Seizures of pork products, including bologna, at El Paso-area ports of entry, rose 21% in 2022 to 1,853 items from 1,528 items confiscated in 2021, according to CBP. The El Paso field office statistics include the Tornillo port in West Texas, four urban bridges and New Mexico's three ports of entry.

The Laredo, Tucson and San Diego field offices of CBP also registered large increases in pork product seizures in 2022, year over year. Pork product seizures rose 46% in Laredo to more than 6,000 items last year; seizures rose 30% in Tucson and 19% in San Diego to more than 5,700 items each.

The statistics don't break out bologna specifically.

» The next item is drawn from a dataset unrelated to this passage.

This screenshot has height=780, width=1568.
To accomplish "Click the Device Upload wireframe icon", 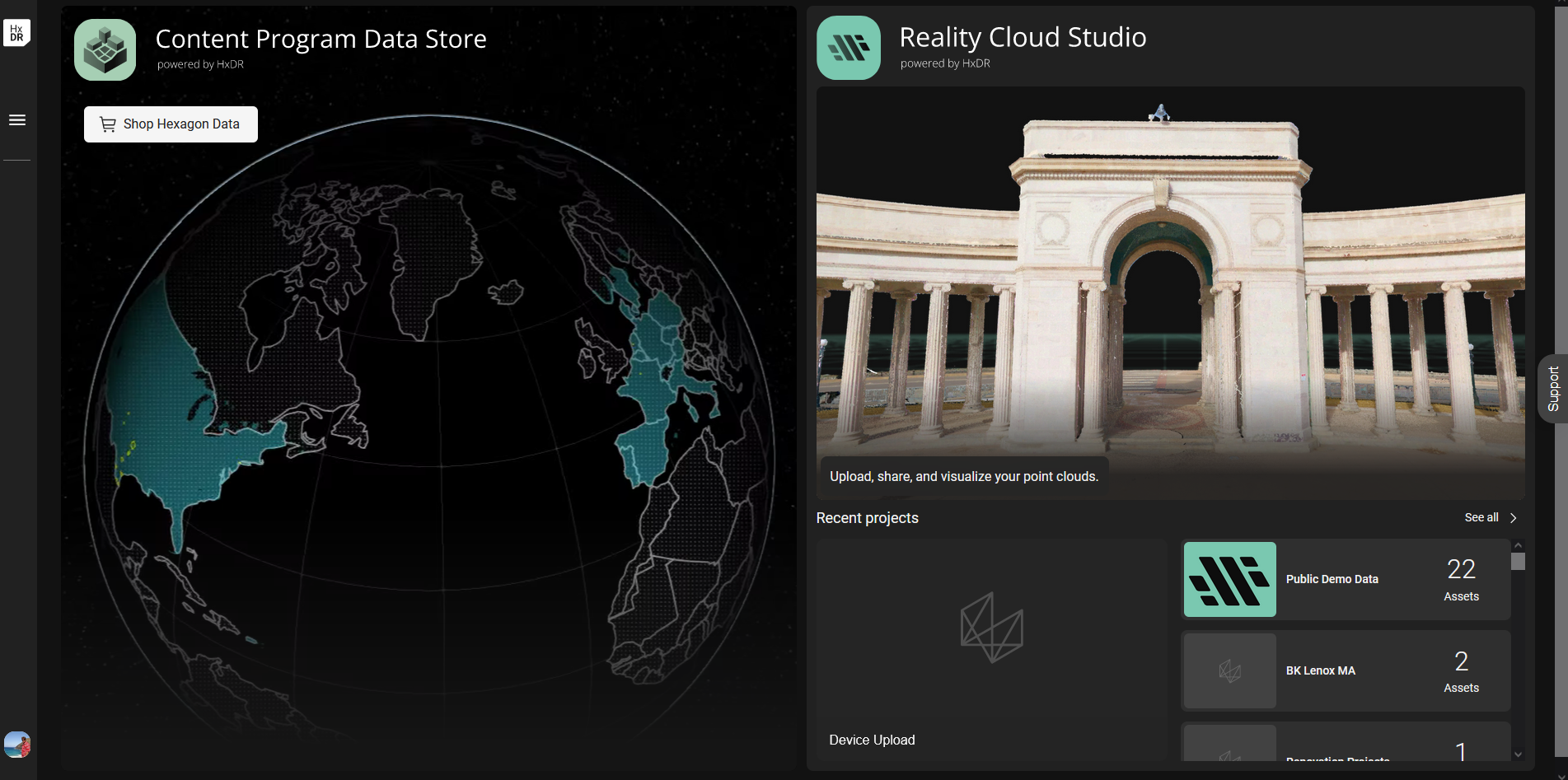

Seized pork products are incinerated at the port of entry, and those who don't declare agricultural products can face up to $1,000 in fines, according to the USDA.

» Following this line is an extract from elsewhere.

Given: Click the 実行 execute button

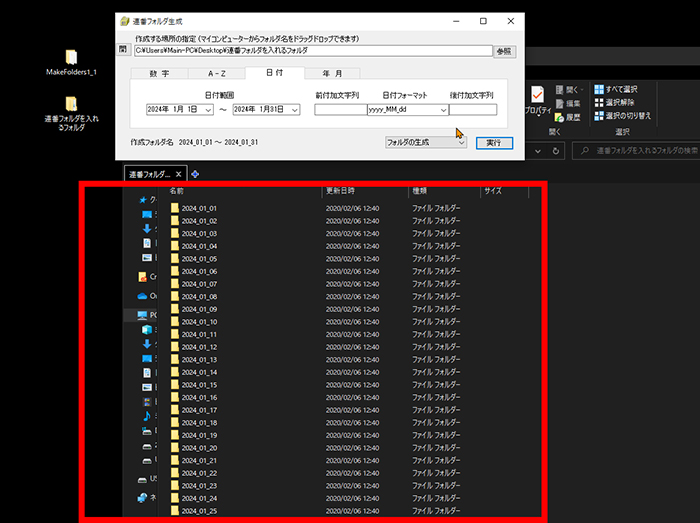Looking at the screenshot, I should (493, 143).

"While El Paso has the lowest overall totals of the four border field offices, for some reason we seem to get almost all of the large bologna seizures," said CBP El Paso spokesman Roger Maier. "I can’t recall our other locations routinely publicizing this commodity."

The brand most often smuggled through El Paso is Chimex, a company whose online origin story vaguely claims it was "born in the north of the Mexican Republic." The bologna is a staple of Chihuahua groceries and tienditas, though, and is now owned by packaged foods conglomerate Sigma-Alimentos.

Based in San Pedro Garza Garcia, a wealthy suburb of Monterrey in Nuevo Leon, Sigma-Alimentos produces dozens of food brands for distribution in Mexico and 17 other countries.

In the U.S., the company's salchichón is sold under a hyphenated brand, FUD-Chimex, and the ingredient list of the U.S. product differs from the original Chimex. Sigma acquired both the Chimex and FUD brands in 1985.

Pork products, including bologna, can be commercially imported from Mexico — but it's unlawful for individuals to bring them across the border. That's because the U.S. Department of Agriculture tightly regulates the import of foodstuffs to prevent the spread of disease and to protect U.S. national production.

Bologna trafficking is no joke to 66,000 U.S. pork producers.

More than 140 million hogs worth $28 billion are at stake, according to the National Pork Producers Council.

The industry association worries about the importation of unchecked pork products, which can carry diseases that threaten the nation's swine. It lobbies for increased funding for CBP to conduct searches.

"The big concern that we have is transmission of a foreign animal disease," said Maria Zieba, NPPC vice president of international affairs. "African swine fever is a disease that has a really high mortality rate in swine."

Hogs can become infected, even through lunchmeat: For example, if feral pigs rifle through human trash, they can contract the disease and spread it to hog farms, Zieba said.

CBP has signs in English and Spanish in the pedestrian lane at the Bridge of the Americas warning about African swine fever, although the U.S. Department of Agriculture lists Mexico as being free from that disease.

It's not just Mexico that is targeted; travelers also can't bring back prosciutto from Italy or jamon serrano from Spain.

"The U.S. government makes a lot of really serious efforts to make sure that what we’re importing to the United States isn’t dangerous for the U.S. public," Zieba said. "With Mexico specifically, a lot of that has been codified under NAFTA, which is now the USMCA."

Still, the local lore of bologna seizures has become something of an inside joke.

When CBP explained a few years ago that locals could bring back bologna in a sandwich — what "could fit between two slices of bread" — some creative individuals began putting 4-inch thick "slices" between white bread and calling it a sandwich, Gerber said. (The bologna was confiscated.)

So what did the president think about the bologna presentation?

The president "asked the significance of it and he seemed real curious," Gerber said. "All the White House staffers were very curious and interested in the ag seizures."

"It's just kind of a synonymous thing with El Paso, our bologna seizures," he said. "I always say, we're kind of bologna-famous here in El Paso."